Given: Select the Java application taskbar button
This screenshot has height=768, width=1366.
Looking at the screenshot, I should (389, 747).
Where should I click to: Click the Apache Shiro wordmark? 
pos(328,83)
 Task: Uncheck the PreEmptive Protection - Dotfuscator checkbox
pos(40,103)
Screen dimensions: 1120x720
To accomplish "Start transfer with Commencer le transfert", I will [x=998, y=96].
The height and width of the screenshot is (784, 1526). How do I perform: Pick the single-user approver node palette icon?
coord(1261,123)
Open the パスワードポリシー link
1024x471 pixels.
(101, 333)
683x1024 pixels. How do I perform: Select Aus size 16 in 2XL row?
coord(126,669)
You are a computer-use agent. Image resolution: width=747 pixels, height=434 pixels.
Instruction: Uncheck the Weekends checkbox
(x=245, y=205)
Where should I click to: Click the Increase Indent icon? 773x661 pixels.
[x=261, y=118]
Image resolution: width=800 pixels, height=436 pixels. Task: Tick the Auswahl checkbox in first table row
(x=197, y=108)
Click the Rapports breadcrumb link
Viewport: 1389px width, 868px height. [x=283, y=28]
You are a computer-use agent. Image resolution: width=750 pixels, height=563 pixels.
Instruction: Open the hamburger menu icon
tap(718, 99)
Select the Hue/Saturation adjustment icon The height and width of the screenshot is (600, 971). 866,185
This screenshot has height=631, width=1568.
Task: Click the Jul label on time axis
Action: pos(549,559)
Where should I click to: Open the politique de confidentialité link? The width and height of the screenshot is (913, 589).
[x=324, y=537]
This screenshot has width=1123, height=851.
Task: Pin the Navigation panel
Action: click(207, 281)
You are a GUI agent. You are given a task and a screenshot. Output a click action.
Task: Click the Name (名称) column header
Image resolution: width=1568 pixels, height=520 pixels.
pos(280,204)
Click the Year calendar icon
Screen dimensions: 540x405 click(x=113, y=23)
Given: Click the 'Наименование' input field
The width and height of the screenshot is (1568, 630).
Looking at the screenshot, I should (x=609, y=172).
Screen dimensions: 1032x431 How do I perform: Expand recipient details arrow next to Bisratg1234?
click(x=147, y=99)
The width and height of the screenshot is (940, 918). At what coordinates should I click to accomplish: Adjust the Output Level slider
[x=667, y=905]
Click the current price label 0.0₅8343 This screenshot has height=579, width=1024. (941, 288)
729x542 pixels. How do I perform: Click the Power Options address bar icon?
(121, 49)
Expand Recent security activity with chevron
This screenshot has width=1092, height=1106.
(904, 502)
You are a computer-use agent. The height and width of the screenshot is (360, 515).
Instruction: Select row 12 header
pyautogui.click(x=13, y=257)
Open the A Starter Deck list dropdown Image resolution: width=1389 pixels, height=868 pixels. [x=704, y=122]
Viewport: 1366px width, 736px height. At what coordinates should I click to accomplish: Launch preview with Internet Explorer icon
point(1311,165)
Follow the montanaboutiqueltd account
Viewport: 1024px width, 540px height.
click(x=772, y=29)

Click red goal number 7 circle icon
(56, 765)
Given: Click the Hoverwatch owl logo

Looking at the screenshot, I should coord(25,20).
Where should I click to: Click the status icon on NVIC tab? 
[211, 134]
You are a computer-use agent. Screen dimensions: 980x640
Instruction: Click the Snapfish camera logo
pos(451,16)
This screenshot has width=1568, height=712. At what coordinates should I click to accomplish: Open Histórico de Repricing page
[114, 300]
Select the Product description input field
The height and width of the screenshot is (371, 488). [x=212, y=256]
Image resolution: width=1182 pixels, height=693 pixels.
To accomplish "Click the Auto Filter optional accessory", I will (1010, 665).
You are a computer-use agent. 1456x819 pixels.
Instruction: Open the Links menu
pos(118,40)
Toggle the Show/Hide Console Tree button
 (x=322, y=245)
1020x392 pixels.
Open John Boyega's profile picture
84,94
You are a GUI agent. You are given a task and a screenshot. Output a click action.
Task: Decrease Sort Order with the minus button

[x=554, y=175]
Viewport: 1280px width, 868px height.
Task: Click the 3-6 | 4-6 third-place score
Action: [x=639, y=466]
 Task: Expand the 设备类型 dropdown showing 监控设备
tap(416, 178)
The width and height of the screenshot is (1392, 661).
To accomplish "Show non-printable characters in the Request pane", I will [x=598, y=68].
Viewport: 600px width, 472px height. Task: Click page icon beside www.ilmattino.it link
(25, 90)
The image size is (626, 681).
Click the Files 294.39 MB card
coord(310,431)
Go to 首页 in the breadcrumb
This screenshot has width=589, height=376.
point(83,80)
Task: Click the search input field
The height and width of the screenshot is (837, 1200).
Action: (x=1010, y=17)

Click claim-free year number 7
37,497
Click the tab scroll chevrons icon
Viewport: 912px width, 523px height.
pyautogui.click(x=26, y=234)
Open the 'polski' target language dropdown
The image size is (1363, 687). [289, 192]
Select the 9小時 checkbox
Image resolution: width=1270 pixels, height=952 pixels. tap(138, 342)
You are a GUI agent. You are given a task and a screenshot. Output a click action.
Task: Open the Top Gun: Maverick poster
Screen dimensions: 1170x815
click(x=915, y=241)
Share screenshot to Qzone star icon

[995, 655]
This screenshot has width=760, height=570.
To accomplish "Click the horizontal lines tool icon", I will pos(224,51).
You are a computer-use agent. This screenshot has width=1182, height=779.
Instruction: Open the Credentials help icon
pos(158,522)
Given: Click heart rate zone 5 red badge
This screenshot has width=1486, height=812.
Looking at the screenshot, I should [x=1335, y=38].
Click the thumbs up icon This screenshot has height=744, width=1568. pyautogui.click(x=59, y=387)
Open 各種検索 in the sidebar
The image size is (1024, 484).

.....

(Exercise):
An exact reproduction of all the entries above is the expected answer.

(Completed task):
Given: Select the Java application taskbar button
This screenshot has height=768, width=1366.
Looking at the screenshot, I should (389, 747).
Where should I click to: Click the Apache Shiro wordmark? 
pos(328,83)
 Task: Uncheck the PreEmptive Protection - Dotfuscator checkbox
pos(40,103)
Screen dimensions: 1120x720
To accomplish "Start transfer with Commencer le transfert", I will [x=998, y=96].
The height and width of the screenshot is (784, 1526). How do I perform: Pick the single-user approver node palette icon?
coord(1261,123)
Open the パスワードポリシー link
1024x471 pixels.
(101, 333)
683x1024 pixels. How do I perform: Select Aus size 16 in 2XL row?
coord(126,669)
You are a computer-use agent. Image resolution: width=747 pixels, height=434 pixels.
Instruction: Uncheck the Weekends checkbox
(x=245, y=205)
Where should I click to: Click the Increase Indent icon? 773x661 pixels.
[x=261, y=118]
Image resolution: width=800 pixels, height=436 pixels. Task: Tick the Auswahl checkbox in first table row
(x=197, y=108)
Click the Rapports breadcrumb link
Viewport: 1389px width, 868px height. [x=283, y=28]
You are a computer-use agent. Image resolution: width=750 pixels, height=563 pixels.
Instruction: Open the hamburger menu icon
tap(718, 99)
Select the Hue/Saturation adjustment icon The height and width of the screenshot is (600, 971). 866,185
This screenshot has height=631, width=1568.
Task: Click the Jul label on time axis
Action: pos(549,559)
Where should I click to: Open the politique de confidentialité link? The width and height of the screenshot is (913, 589).
[x=324, y=537]
This screenshot has width=1123, height=851.
Task: Pin the Navigation panel
Action: click(207, 281)
You are a GUI agent. You are given a task and a screenshot. Output a click action.
Task: Click the Name (名称) column header
Image resolution: width=1568 pixels, height=520 pixels.
pos(280,204)
Click the Year calendar icon
Screen dimensions: 540x405 click(x=113, y=23)
Given: Click the 'Наименование' input field
The width and height of the screenshot is (1568, 630).
Looking at the screenshot, I should (x=609, y=172).
Screen dimensions: 1032x431 How do I perform: Expand recipient details arrow next to Bisratg1234?
click(x=147, y=99)
The width and height of the screenshot is (940, 918). At what coordinates should I click to accomplish: Adjust the Output Level slider
[x=667, y=905]
Click the current price label 0.0₅8343 This screenshot has height=579, width=1024. (941, 288)
729x542 pixels. How do I perform: Click the Power Options address bar icon?
(121, 49)
Expand Recent security activity with chevron
This screenshot has width=1092, height=1106.
(904, 502)
You are a computer-use agent. The height and width of the screenshot is (360, 515).
Instruction: Select row 12 header
pyautogui.click(x=13, y=257)
Open the A Starter Deck list dropdown Image resolution: width=1389 pixels, height=868 pixels. [x=704, y=122]
Viewport: 1366px width, 736px height. At what coordinates should I click to accomplish: Launch preview with Internet Explorer icon
point(1311,165)
Follow the montanaboutiqueltd account
Viewport: 1024px width, 540px height.
click(x=772, y=29)

Click red goal number 7 circle icon
(56, 765)
Given: Click the Hoverwatch owl logo

Looking at the screenshot, I should coord(25,20).
Where should I click to: Click the status icon on NVIC tab? 
[211, 134]
You are a computer-use agent. Screen dimensions: 980x640
Instruction: Click the Snapfish camera logo
pos(451,16)
This screenshot has width=1568, height=712. At what coordinates should I click to accomplish: Open Histórico de Repricing page
[114, 300]
Select the Product description input field
The height and width of the screenshot is (371, 488). [x=212, y=256]
Image resolution: width=1182 pixels, height=693 pixels.
To accomplish "Click the Auto Filter optional accessory", I will (1010, 665).
You are a computer-use agent. 1456x819 pixels.
Instruction: Open the Links menu
pos(118,40)
Toggle the Show/Hide Console Tree button
 (x=322, y=245)
1020x392 pixels.
Open John Boyega's profile picture
84,94
You are a GUI agent. You are given a task and a screenshot. Output a click action.
Task: Decrease Sort Order with the minus button

[x=554, y=175]
Viewport: 1280px width, 868px height.
Task: Click the 3-6 | 4-6 third-place score
Action: [x=639, y=466]
 Task: Expand the 设备类型 dropdown showing 监控设备
tap(416, 178)
The width and height of the screenshot is (1392, 661).
To accomplish "Show non-printable characters in the Request pane", I will [x=598, y=68].
Viewport: 600px width, 472px height. Task: Click page icon beside www.ilmattino.it link
(25, 90)
The image size is (626, 681).
Click the Files 294.39 MB card
coord(310,431)
Go to 首页 in the breadcrumb
This screenshot has width=589, height=376.
point(83,80)
Task: Click the search input field
The height and width of the screenshot is (837, 1200).
Action: (x=1010, y=17)

Click claim-free year number 7
37,497
Click the tab scroll chevrons icon
Viewport: 912px width, 523px height.
pyautogui.click(x=26, y=234)
Open the 'polski' target language dropdown
The image size is (1363, 687). [289, 192]
Select the 9小時 checkbox
Image resolution: width=1270 pixels, height=952 pixels. tap(138, 342)
You are a GUI agent. You are given a task and a screenshot. Output a click action.
Task: Open the Top Gun: Maverick poster
Screen dimensions: 1170x815
click(x=915, y=241)
Share screenshot to Qzone star icon

[995, 655]
This screenshot has width=760, height=570.
To accomplish "Click the horizontal lines tool icon", I will pos(224,51).
You are a computer-use agent. This screenshot has width=1182, height=779.
Instruction: Open the Credentials help icon
pos(158,522)
Given: Click heart rate zone 5 red badge
This screenshot has width=1486, height=812.
Looking at the screenshot, I should [x=1335, y=38].
Click the thumbs up icon This screenshot has height=744, width=1568. pyautogui.click(x=59, y=387)
Open 各種検索 in the sidebar
The image size is (1024, 484).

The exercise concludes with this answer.